Couldn’t you say kids are better off in smaller families, where they can get more attention from their one mom and one dad? That they’re better off in affluence than in poverty? With access to health care than without? With a good education than in an underfunded public school? With jetpacks and laser guns and a computer chip implanted in their head that helps them do long division?
You can’t just hold up some hypothetical ideal and tell everyone who can’t provide it that they shouldn’t be having kids at all. Who would be left? And what if someone in one of those ideal families dies or gets laid off or moves to Cancun with their secretary? Families face all kinds of circumstances, positive and negative, and they persevere because they don’t have a choice. That’s why we need families in the first place — to get through all the garbage life flings at us.

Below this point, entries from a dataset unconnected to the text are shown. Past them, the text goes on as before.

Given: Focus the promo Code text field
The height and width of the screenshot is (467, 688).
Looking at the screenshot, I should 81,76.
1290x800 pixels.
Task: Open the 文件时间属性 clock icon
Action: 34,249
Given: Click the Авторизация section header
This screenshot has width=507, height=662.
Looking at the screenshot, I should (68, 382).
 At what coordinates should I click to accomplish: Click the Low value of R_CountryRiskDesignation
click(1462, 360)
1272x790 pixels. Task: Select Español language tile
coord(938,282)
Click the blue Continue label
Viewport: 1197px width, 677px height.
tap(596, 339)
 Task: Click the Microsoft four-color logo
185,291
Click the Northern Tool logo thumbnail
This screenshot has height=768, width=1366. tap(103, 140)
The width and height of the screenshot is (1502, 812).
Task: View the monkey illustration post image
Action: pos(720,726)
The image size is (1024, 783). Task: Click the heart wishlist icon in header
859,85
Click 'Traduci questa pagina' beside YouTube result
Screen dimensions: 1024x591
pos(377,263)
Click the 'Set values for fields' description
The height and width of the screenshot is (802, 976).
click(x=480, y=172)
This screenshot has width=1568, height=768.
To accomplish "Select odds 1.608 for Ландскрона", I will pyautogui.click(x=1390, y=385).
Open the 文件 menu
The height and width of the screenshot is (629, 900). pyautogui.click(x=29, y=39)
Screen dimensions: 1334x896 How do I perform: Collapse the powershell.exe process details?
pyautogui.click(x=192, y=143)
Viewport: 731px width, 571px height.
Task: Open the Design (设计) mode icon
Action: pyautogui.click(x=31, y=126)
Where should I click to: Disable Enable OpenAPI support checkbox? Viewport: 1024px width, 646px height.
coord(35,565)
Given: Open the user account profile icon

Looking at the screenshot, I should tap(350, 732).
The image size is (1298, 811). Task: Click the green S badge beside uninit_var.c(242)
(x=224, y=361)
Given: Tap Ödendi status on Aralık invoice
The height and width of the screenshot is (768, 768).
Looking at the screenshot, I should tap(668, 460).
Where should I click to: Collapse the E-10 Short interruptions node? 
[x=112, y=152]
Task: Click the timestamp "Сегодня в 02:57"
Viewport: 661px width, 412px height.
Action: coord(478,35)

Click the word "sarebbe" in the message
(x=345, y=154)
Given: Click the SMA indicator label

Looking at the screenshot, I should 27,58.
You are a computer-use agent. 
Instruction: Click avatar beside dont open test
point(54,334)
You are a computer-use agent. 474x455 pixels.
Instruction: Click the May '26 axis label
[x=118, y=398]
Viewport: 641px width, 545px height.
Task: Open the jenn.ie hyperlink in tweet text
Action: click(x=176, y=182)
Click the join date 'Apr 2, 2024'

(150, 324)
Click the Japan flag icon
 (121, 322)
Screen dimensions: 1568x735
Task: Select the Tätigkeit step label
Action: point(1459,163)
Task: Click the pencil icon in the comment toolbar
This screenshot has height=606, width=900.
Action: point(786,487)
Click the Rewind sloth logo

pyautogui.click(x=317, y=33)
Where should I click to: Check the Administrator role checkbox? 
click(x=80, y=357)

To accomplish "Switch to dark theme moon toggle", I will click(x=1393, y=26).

Besides, just having one mom and one dad is no guarantee that all the gender-related territory is covered. Even with straight couples, some dads are girly and some moms are manly. Just because a kid has a mom and a dad, it doesn’t mean he’s baking cookies with her and driving monster trucks with him. It could be the reverse, or neither. Tell me, Prince Charming from Shrek, how much micromanaging of familial gender roles is necessary to protect children?
Deep down, those of us in the trenches know the truth: families aren’t made by a mold. They’re made by people who love each other, and they come in all different forms, some of which seem weird to outsiders. Ours has no mom. Maybe yours lives in a Winnebago or has a reality show on E! Nobody’s perfect. But even though we can’t all give our kids everything we’d like them to have, we do our best.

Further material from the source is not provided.